Yorkshire Ballad for Band, 2nd Edition
SMC S987FS/ HL 364891
Yorkshire Ballad began in the summer of 1983 with a telephone conversation between James Barnes and Tom Rhoads, who was at that time the band department manager at Southern Music Company. Rhoads suggested to Barnes that he should compose a short, easy work for young bands somewhat in the style of Percy Grainger. Barnes had recently returned from a vacation to England, where he had spent a considerable amount of time driving through the stunningly beautiful Yorkshire Dales of Northern England. He composed the work in two days.
Yorkshire Ballad has become the most widely performed of all James Barnes' works, selling thousands of copies all over the world.
In the last 15 years, he has rescored or approved arrangements of nine other settings of the work for various ensembles: from symphony orchestra to flute ensemble, along with three different versions for solo tuba (for Patrick Sheridan.) Although the piece sounds like a folksong, all musical material in the work is original.

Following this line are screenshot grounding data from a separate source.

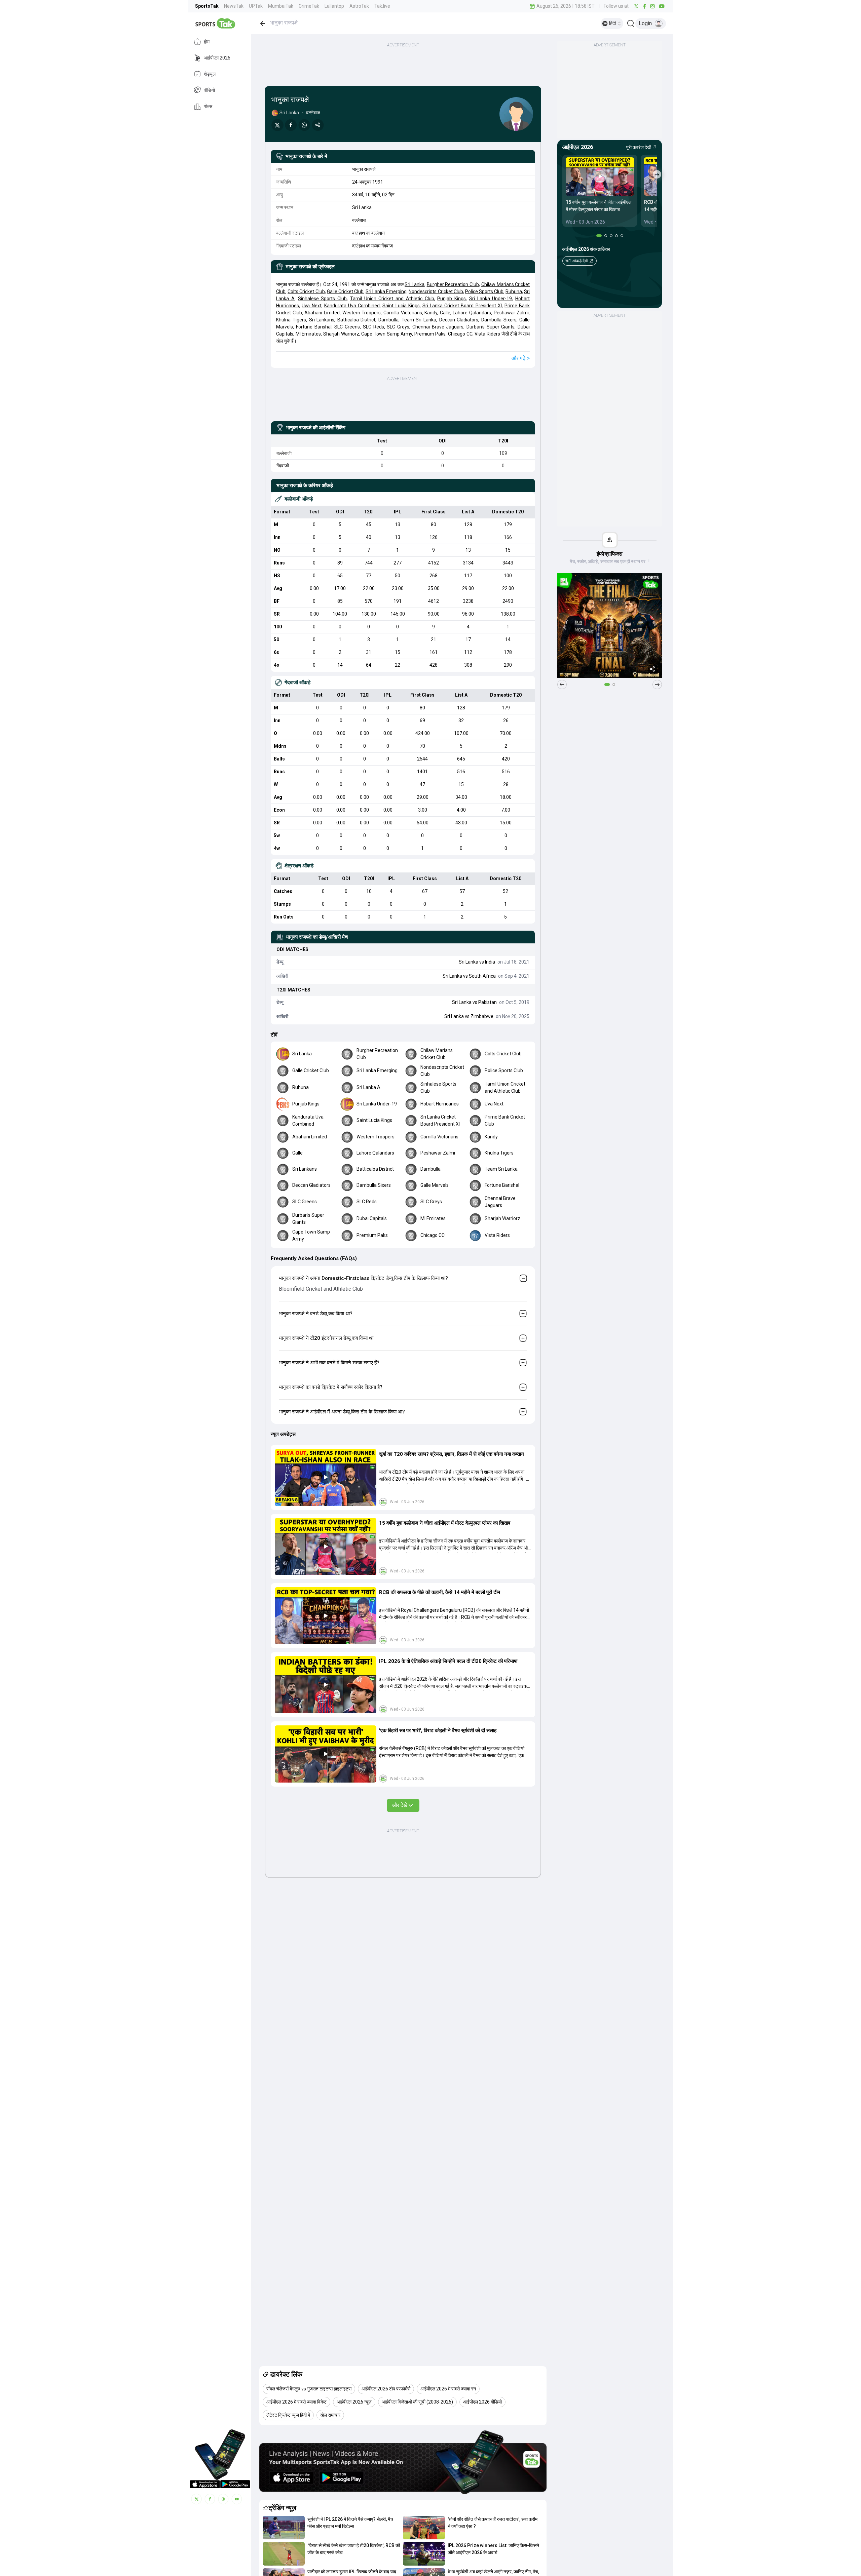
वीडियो (209, 90)
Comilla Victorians (402, 312)
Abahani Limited (322, 312)
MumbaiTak (280, 6)
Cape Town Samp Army (386, 334)
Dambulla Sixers (499, 319)
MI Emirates (308, 334)
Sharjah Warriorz (341, 334)
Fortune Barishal (314, 326)
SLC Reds (373, 326)
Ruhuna (514, 291)
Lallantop (334, 6)
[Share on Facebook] (291, 125)
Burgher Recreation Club (453, 284)
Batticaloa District (356, 319)
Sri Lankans (322, 319)
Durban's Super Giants (490, 326)
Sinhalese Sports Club (322, 298)
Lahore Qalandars (472, 312)
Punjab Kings (451, 298)
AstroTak (359, 6)
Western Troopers (361, 312)
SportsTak (207, 6)
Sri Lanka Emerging (386, 291)
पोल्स (208, 106)
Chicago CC (460, 334)
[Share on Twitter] (277, 125)
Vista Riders (487, 334)
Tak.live (382, 6)
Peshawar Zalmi (511, 312)
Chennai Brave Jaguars (437, 326)
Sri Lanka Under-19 (490, 298)
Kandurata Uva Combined (352, 305)
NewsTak (234, 6)
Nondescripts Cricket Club (436, 291)
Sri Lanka (414, 284)
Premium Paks (430, 334)
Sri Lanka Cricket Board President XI (462, 305)
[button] (325, 1477)
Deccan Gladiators (459, 319)
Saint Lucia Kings (400, 305)
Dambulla (388, 319)
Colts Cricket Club (306, 291)
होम (207, 41)
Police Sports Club (484, 291)
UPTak (256, 6)
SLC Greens (347, 326)
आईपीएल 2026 (217, 58)
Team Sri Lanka (419, 319)
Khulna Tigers (291, 319)
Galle (445, 312)
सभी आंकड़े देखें (576, 261)
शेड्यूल (210, 74)
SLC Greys (398, 326)
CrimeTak (309, 6)
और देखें (399, 1805)
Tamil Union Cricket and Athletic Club (392, 298)
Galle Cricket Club (345, 291)
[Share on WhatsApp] (304, 125)
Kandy (430, 312)
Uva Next (311, 305)
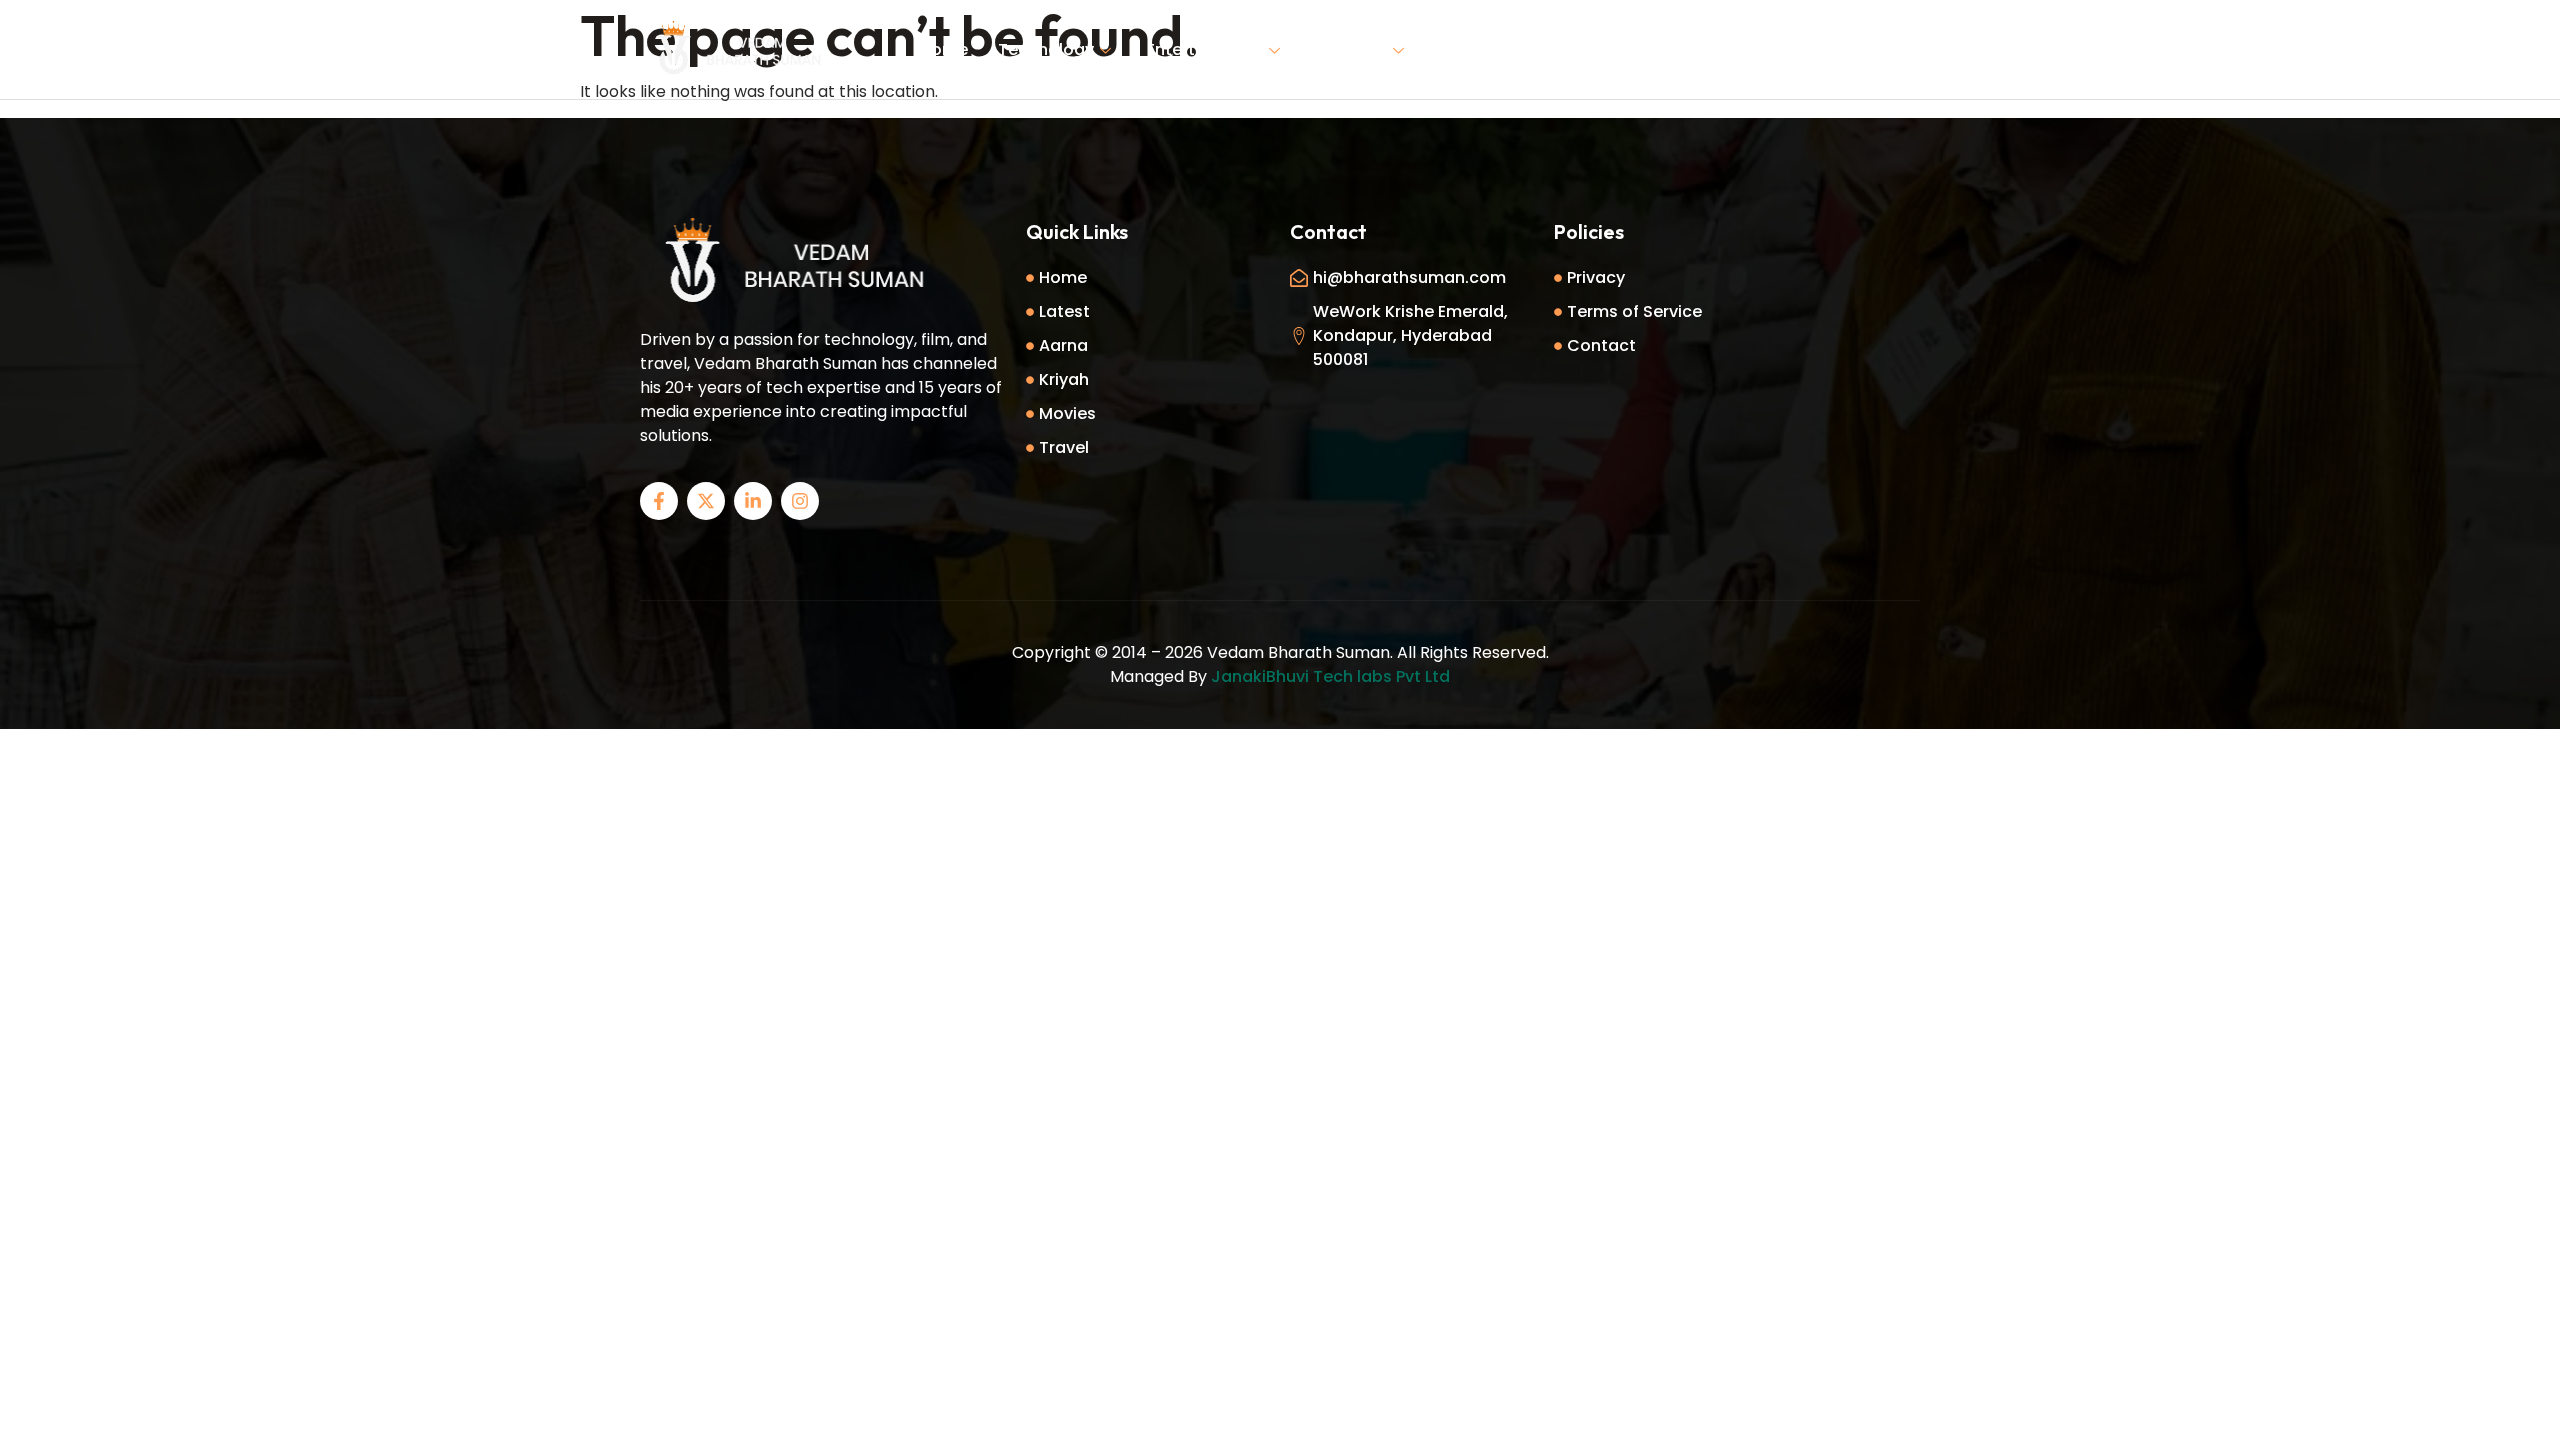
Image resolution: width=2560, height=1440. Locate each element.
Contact (1635, 49)
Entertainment (1205, 49)
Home (944, 49)
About (1546, 49)
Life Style (1351, 49)
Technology (1046, 49)
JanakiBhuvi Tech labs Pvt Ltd (1330, 676)
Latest (1465, 49)
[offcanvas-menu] (1900, 48)
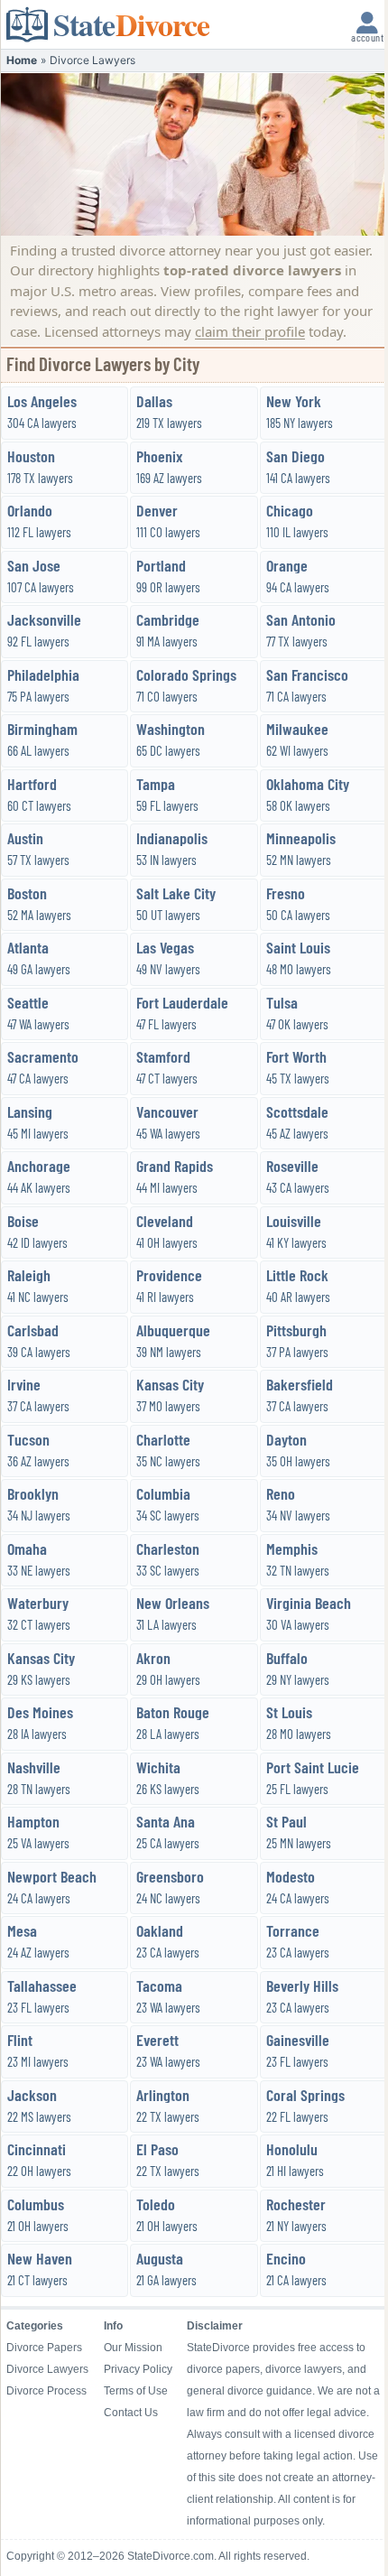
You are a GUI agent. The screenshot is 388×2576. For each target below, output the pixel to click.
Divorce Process (46, 2391)
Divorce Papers (44, 2347)
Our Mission (133, 2347)
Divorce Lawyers (47, 2369)
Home (21, 60)
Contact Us (131, 2412)
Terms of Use (136, 2391)
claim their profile (250, 331)
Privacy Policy (138, 2369)
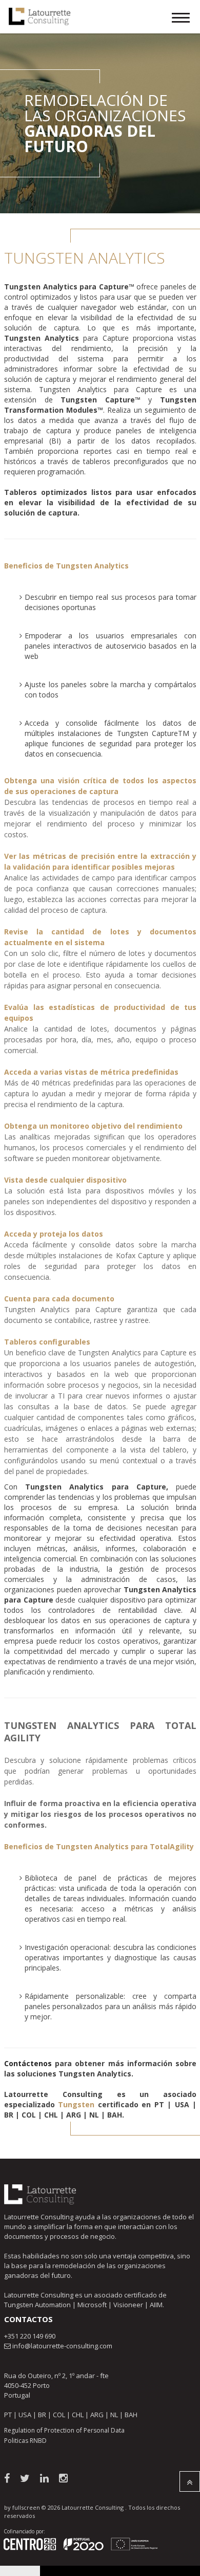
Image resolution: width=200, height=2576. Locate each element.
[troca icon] (181, 19)
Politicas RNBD (25, 2440)
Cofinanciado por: (24, 2531)
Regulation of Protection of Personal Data (64, 2430)
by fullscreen (22, 2507)
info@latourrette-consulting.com (62, 2345)
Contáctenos (28, 2063)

Having conducted this work so many times over the years, Barnes decided to complete a revised version to clarify and change a few things in the piece. This revised version simplifies some scoring problems in the original version, most notably the voicing on the final E flat chord. The two eighth-note pick-ups have been changed to two half notes to ensure a better start for the horns, saxophones and clarinets.